EXERCISE DESCRIPTION :: Reproduce word for word the portion of the passage on ClassDojo between "So, we sit above" and "of this dynamic.", inclusive.

PASSAGE PROVIDED ::
*** Block opens ***
If you're not up to speed on ClassDojo, it sets up a very shiny list of students and allows you to award and subtract points, even via your mobile phone, with compelling sound effects. With the class list up on the big projector screen you've got a big bag of peanuts for your monkeys.

Which is, of course, Paterson's criticism. And yes he is dead right about the dynamic. It's not that it's new, either, schooling is mostly composed of similar systems that we may not notice simply because we notice new things more than the familiar.

The graphics and message of ClassDojo, at face value, has no trace of the irony I propose below, and at face value suggests a veritable caricature of behaviourism. 

Nevertheless I feel a strong urge to try to shift the discourse on ClassDojo, and more broadly on reward-mechanics to a different level. There is a distinction that screams relevance at me.

I commented on Cameron's post, and will reproduce the comment here below:

I certainly have a reaction against the smug teacher graphic on the classdojo site because it says to me “Look, I’m in control!”.

Yet I too have used it in my Yr 8 French class, mostly to see how the students relate to it, and different ways it can be framed. Gathering field data, I guess.

But the main thing I want to throw into the mix here, is that reality is more complex than “an extrinsic reward kills intrinsic motivation”.

There is indeed what we might call a ‘valley’ where, when you start offering an extrinsic reward, the intrinsic motivation drops. I don’t dispute this dynamic.

However there is a far side to that valley, and it occurs when the individual has a mental model that is able to contextualise the reward mechanism from a higher, savvy, perspective. When they can deconstruct it. I’m saying that there is a sort of literacy to it.

I’m particularly aware of this due to my extreme familiarity with computer games.

You reckon we play monopoly to earn fake cash and beat the other guy? We play monopoly to socialise. The game-dynamic of earning cash is contextualised within what is clearly a constructed, artificial system.

So, we sit above the system, not underneath it. The motivation backfire occurs when the individual has a perspective within the system, mistaking the system for reality. If they look on the system from above, from without, then they can engage with it for their own purposes. This is where the language of gaming is perfect for making sense of this dynamic.
*** Block closes ***
PROVIDED MATERIAL ::
*** Block opens ***
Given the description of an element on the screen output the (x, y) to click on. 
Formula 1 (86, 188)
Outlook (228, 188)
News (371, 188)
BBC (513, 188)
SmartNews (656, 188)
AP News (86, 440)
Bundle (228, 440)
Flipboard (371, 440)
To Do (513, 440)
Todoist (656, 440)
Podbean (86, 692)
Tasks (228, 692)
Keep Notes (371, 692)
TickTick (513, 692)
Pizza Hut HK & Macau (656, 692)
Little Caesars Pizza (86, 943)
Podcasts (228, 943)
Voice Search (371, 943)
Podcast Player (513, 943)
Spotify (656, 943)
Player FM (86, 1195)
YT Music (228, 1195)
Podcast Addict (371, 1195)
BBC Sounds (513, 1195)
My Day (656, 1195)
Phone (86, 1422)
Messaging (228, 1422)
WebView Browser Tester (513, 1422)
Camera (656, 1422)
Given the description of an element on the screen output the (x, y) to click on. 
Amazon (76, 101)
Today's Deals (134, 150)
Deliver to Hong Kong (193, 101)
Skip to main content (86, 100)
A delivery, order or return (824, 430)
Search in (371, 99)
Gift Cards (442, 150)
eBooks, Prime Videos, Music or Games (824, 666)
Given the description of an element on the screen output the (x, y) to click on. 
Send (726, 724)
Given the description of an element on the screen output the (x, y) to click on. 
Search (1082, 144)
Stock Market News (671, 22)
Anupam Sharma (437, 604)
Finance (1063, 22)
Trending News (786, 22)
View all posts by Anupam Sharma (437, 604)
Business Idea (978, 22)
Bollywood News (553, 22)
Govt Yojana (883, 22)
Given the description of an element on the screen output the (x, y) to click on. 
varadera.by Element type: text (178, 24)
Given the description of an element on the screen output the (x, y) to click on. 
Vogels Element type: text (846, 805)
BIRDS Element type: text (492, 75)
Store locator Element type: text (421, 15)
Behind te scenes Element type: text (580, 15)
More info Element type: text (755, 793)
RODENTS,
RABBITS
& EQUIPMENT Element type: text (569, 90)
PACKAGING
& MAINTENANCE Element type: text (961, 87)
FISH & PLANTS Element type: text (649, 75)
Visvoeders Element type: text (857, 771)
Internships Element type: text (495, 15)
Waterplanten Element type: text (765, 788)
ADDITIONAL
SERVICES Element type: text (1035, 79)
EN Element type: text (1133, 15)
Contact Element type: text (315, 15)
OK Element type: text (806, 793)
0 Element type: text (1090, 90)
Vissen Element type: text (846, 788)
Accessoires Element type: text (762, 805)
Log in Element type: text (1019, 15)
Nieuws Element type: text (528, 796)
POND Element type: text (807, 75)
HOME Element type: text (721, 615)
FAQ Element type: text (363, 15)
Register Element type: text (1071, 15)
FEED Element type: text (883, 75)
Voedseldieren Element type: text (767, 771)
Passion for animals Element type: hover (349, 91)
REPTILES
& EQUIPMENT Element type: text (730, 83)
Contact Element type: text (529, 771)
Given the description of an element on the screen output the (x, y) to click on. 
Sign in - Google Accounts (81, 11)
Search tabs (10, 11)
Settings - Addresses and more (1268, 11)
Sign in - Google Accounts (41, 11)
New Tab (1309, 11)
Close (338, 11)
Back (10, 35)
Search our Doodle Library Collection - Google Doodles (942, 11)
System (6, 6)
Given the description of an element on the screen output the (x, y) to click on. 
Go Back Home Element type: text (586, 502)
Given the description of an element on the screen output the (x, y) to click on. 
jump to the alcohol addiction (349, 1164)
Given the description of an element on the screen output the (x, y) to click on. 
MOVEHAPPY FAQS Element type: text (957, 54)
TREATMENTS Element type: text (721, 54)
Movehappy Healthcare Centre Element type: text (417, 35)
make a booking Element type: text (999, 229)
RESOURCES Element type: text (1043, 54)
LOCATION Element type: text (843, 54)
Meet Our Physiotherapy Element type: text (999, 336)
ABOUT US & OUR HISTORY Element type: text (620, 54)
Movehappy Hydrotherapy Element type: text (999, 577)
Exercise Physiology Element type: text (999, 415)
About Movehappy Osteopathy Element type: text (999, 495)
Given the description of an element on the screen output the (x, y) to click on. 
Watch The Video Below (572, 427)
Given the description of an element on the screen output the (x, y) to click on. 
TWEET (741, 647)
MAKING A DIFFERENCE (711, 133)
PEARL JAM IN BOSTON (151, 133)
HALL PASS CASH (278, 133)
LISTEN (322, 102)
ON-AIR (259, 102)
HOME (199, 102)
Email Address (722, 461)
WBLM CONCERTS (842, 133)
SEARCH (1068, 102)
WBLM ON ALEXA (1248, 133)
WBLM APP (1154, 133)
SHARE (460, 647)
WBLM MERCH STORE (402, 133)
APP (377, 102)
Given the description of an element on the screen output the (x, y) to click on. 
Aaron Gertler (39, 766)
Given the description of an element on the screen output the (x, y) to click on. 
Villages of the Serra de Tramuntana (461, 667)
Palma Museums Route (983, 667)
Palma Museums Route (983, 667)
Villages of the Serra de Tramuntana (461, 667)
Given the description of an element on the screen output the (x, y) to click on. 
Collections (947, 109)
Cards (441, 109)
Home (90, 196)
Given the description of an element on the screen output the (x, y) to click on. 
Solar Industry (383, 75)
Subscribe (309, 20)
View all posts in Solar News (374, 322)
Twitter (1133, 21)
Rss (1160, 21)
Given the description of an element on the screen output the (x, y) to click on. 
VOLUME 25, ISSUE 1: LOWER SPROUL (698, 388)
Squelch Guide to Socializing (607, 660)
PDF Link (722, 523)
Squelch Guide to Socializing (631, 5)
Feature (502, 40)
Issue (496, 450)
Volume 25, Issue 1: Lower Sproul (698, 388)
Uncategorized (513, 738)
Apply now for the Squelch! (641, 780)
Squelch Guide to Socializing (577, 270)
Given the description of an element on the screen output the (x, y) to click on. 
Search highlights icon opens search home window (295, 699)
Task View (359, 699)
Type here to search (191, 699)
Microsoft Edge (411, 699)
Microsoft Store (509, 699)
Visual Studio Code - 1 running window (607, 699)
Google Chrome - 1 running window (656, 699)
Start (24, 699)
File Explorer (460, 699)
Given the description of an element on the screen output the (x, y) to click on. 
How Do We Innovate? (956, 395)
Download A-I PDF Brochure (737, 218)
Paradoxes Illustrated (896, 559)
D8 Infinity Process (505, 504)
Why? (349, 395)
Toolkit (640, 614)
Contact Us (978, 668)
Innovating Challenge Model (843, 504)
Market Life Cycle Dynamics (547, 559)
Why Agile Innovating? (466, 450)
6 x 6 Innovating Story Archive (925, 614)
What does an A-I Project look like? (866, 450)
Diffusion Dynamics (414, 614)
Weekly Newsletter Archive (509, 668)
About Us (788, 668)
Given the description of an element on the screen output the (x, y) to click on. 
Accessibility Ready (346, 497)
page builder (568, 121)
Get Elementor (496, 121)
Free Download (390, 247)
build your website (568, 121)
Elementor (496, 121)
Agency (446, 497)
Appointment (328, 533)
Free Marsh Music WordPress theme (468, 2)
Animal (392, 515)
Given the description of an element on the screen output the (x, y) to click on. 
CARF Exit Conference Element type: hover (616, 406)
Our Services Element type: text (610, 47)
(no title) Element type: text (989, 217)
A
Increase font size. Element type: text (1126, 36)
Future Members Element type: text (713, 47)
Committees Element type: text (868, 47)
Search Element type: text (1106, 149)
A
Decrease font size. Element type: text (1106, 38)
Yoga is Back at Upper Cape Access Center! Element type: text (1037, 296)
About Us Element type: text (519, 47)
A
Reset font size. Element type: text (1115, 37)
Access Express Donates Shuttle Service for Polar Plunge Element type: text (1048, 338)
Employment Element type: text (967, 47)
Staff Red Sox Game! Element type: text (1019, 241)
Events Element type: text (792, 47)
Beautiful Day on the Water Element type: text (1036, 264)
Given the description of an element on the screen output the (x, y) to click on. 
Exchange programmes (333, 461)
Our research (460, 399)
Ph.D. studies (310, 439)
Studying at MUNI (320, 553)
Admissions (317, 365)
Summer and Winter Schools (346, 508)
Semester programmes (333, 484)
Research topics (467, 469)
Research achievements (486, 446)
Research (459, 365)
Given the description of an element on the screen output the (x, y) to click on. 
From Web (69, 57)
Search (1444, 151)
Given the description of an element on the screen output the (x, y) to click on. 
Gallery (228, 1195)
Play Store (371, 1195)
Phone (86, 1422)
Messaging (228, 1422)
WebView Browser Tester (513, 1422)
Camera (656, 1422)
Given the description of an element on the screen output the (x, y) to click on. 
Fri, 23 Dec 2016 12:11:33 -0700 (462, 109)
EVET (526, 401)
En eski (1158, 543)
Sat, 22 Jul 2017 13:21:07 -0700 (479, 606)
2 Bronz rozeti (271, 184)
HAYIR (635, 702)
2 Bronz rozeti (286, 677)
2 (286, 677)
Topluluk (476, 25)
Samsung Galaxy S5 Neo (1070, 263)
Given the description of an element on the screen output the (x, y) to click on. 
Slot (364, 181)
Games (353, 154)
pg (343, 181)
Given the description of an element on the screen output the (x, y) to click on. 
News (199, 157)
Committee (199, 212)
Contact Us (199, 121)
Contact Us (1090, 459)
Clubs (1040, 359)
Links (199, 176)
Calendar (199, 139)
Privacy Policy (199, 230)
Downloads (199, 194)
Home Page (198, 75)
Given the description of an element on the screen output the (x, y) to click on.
*** Block closes ***
SOLUTION FOR THIS TASK ::
So, we sit above the system, not underneath it. The motivation backfire occurs when the individual has a perspective within the system, mistaking the system for reality. If they look on the system from above, from without, then they can engage with it for their own purposes. This is where the language of gaming is perfect for making sense of this dynamic.